Thursday, February 23, 2017

CP Unit (Chris Pitsiokos Unit), Before the Heat Death

My ongoing adventures in musical blogdom are not just about recommending good new music for my readers; it is equally about my personal growth as a lifelong listener and musical being. Music that makes me grow in terms of what I know to be possible I especially appreciate--and so my recommendations also come with the idea that you, too, may find in a particular CD an experience of personal musical growth.

Certainly listening to the new album by the CP (Chris Pitsiokos) Unit, Before the Heat Death (Clean Feed 408) has been such a growth experience for me. The appearance of Weasel Walter on drums is no mere serendipity, as his presence in ensembles with Ken Vandermark and others as the Flying Luttenbachers in the '90s and beyond established a punkish electric avant jazz attitude that most surely influences the music to be heard here.

Alto saxophonist Chris Pitsiokos heads up the ensemble with his scorching heat and uncompromising frenetics. Brandon Seabrook, who first came to my attention and made the scene as a banjo player of great fire and technical chops, shows us that his guitar work here is no less important. Tim Dahl gives us on electric bass a rock steady presence that can let loose with torrents of notes along with the others or alternately providing bass bedrock to hold it all together.
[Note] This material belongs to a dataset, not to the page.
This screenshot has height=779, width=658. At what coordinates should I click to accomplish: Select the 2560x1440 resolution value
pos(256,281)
And Weasel is as always a great catalyst and creative force who goes far beyond playing time into participating with the ensemble in making rhythmic-melodic confluences and contrasts as much drum-oriented as bass-, sax- or guitar-centered.
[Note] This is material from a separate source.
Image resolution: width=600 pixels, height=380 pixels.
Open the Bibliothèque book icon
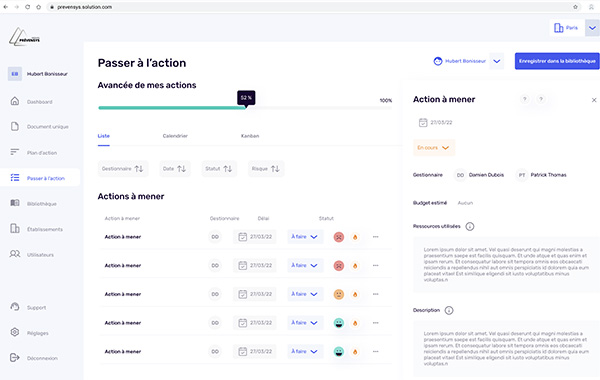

The seven track EP gives us plenty of composed and improvised electric-organic anarchy that flirts with the most avant of rock ensembles while keeping in the end to the avant jazz path. The categories in the end are but rough indicators of what you might expect to hear. There are composed riffs and frenetic ensemble passages and there are solos of definite note.

What impresses especially is the rigor of concept and its all-fired application.

A bit of a monumental blow-out, this.